Opgaven
1. Herschrijf het stuk van het tekstfragment dat begint bij "Beëindiging van partneralimentatie" en eindigt bij "eindigde op 25 november 2015.". Vervang daarin "partneralimentatie" door "echtgenotenalimentatie".
2. Op welke datum eindigde volgens het tekstfragment de alimentatieverplichting van de man jegens de vrouw?

Tekstfragment
========================================================================

ECLI:NL:GHSHE:2018:1469

Gerechtshof 's-Hertogenbosch

Datum uitspraak
5 april 2018
Publicatiedatum
5 april 2018
Zaaknummer
200.218.261_01
Instantie
Gerechtshof 's-Hertogenbosch
Type
Uitspraak
Rechtsgebied
Civiel recht; Personen- en familierecht
Procedures
  • Hoger beroep
Rechters
Vindplaatsen
  • Rechtspraak.nl
AI samenvatting door LexboostAutomatisch gegenereerd

Beëindiging van partneralimentatie bij samenwonen en kostenvergoeding in civiele procedure

In deze zaak heeft het Gerechtshof 's-Hertogenbosch op 5 april 2018 uitspraak gedaan in hoger beroep over de beëindiging van de partneralimentatie tussen de man en de vrouw. De man had in hoger beroep de beschikking van de rechtbank Zeeland-West-Brabant van 29 maart 2017 aangevochten, waarin was bepaald dat zijn alimentatieverplichting jegens de vrouw was geëindigd op 25 november 2015. De man stelde dat de alimentatieverplichting eerder had moeten eindigen, namelijk per 1 juli 2015 of 21 september 2015, omdat de vrouw toen samenwoonde met een nieuwe partner. Het hof oordeelde dat de man niet voldoende bewijs had geleverd voor zijn stelling dat de vrouw per die data samenwoonde, en bevestigde de beslissing van de rechtbank dat de alimentatieverplichting eindigde op 25 november 2015.

Daarnaast heeft de man verzocht om terugbetaling van te veel betaalde alimentatie en vergoeding van de kosten van een recherchebureau dat hij had ingeschakeld om het samenwonen van de vrouw te bewijzen. Het hof wees deze verzoeken af, omdat er geen sprake was van te veel betaalde alimentatie en de kosten van het recherchebureau niet voor vergoeding in aanmerking kwamen. Het hof oordeelde dat de vrouw niet onrechtmatig had gehandeld en dat de man onvoldoende bewijs had geleverd voor zijn claims. Tot slot compenseerde het hof de proceskosten, zodat elke partij de eigen kosten droeg, wat gebruikelijk is in familierechtelijke zaken.

Uitspraak

GERECHTSHOF ’s-HERTOGENBOSCH
Afdeling civiel recht
zaaknummer : 200.218.261/01
zaaknummer rechtbank : C/02/309154 FA RK 15-8158
beschikking van de meervoudige kamer van 5 april 2018
inzake
[appellant],
wonende te [woonplaats] ,
verzoeker in hoger beroep,
hierna te noemen: de man,
advocaat mr. P.C. van der Kuijl te Middelburg ,
tegen
[verweerster],
wonende te [woonplaats] ,
verweerster in hoger beroep,
hierna te noemen: de vrouw,
advocaat mr. E. Sijnesael te Middelburg .

========================================================================

Rijen
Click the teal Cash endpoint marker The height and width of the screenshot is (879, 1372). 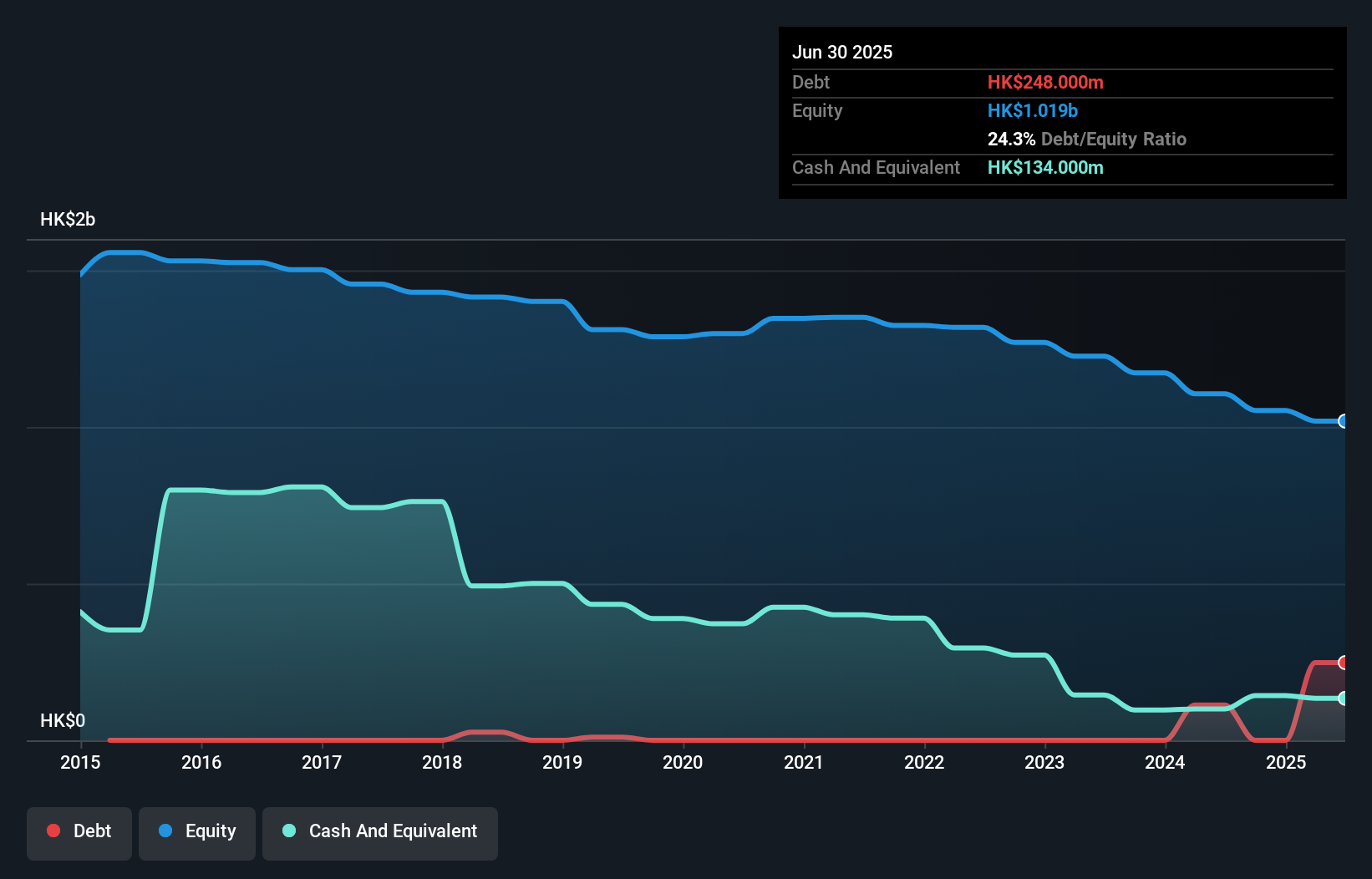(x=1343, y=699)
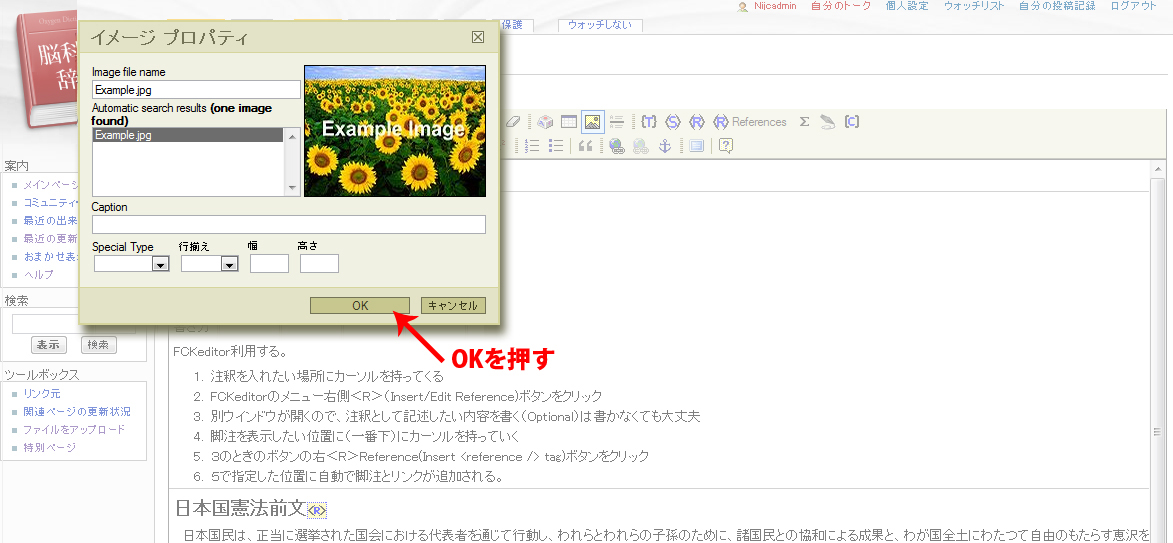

========================================================================

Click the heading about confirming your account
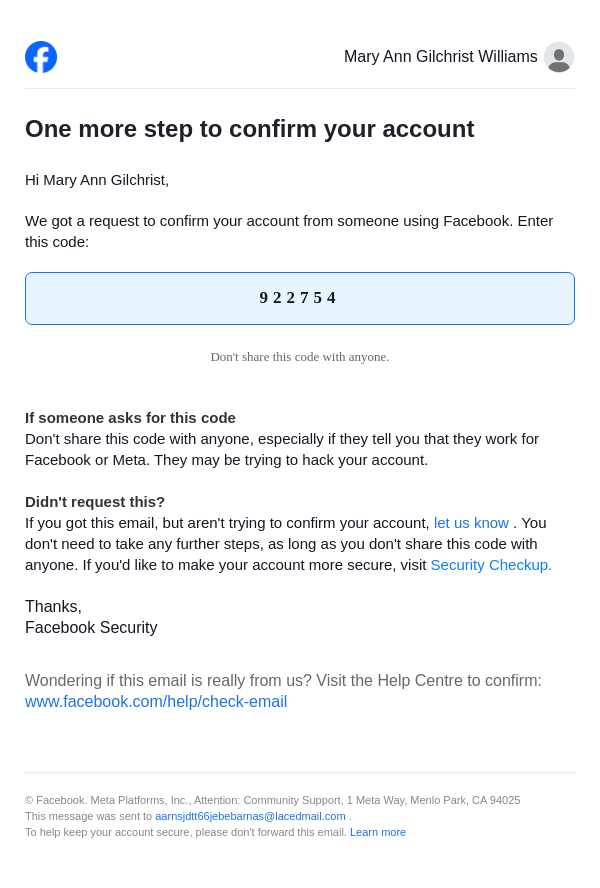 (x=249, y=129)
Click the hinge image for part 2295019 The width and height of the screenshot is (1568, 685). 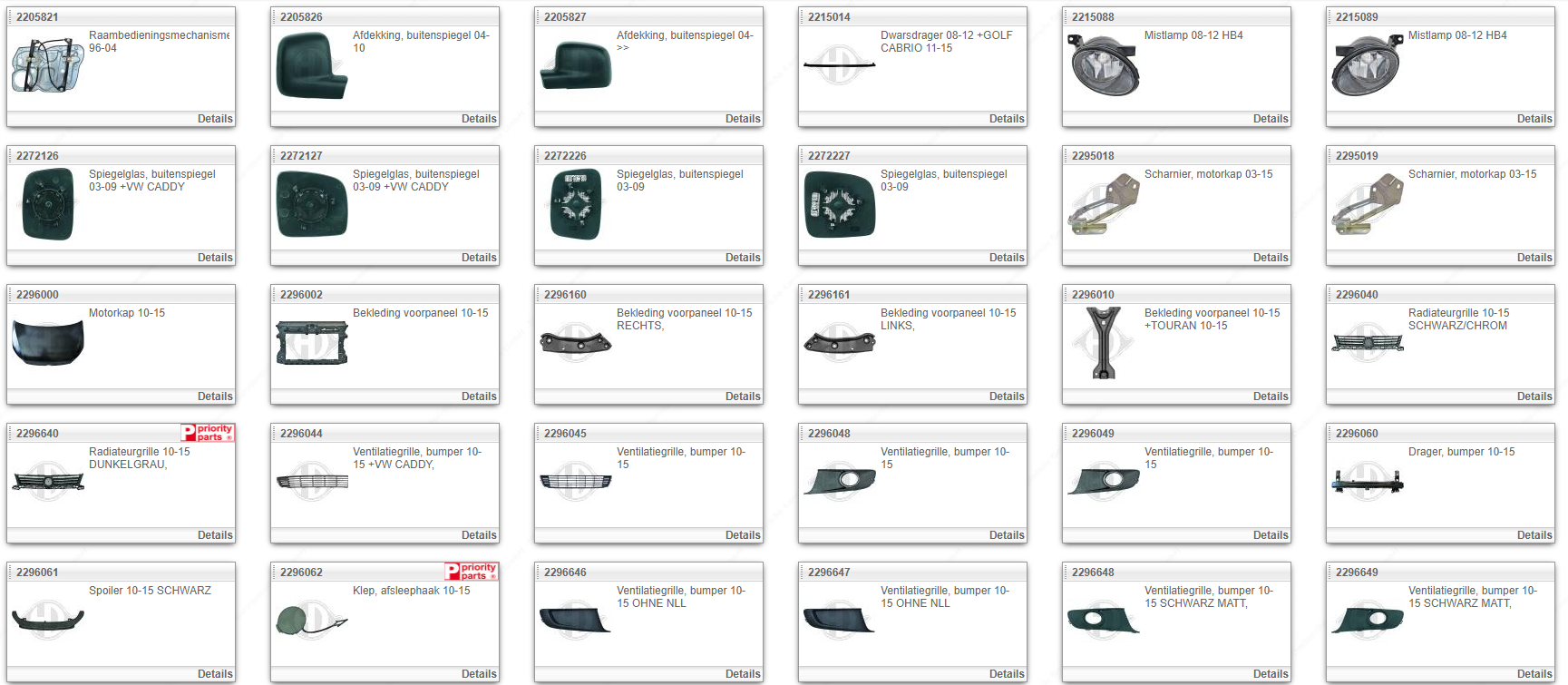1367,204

========================================================================

Uitwerkingen per opgave
1.
Beëindiging van echtgenotenalimentatie bij samenwonen en kostenvergoeding in civiele procedure

In deze zaak heeft het Gerechtshof 's-Hertogenbosch op 5 april 2018 uitspraak gedaan in hoger beroep over de beëindiging van de echtgenotenalimentatie tussen de man en de vrouw. De man had in hoger beroep de beschikking van de rechtbank Zeeland-West-Brabant van 29 maart 2017 aangevochten, waarin was bepaald dat zijn alimentatieverplichting jegens de vrouw was geëindigd op 25 november 2015. De man stelde dat de alimentatieverplichting eerder had moeten eindigen, namelijk per 1 juli 2015 of 21 september 2015, omdat de vrouw toen samenwoonde met een nieuwe partner. Het hof oordeelde dat de man niet voldoende bewijs had geleverd voor zijn stelling dat de vrouw per die data samenwoonde, en bevestigde de beslissing van de rechtbank dat de alimentatieverplichting eindigde op 25 november 2015.

2. Op 25 november 2015.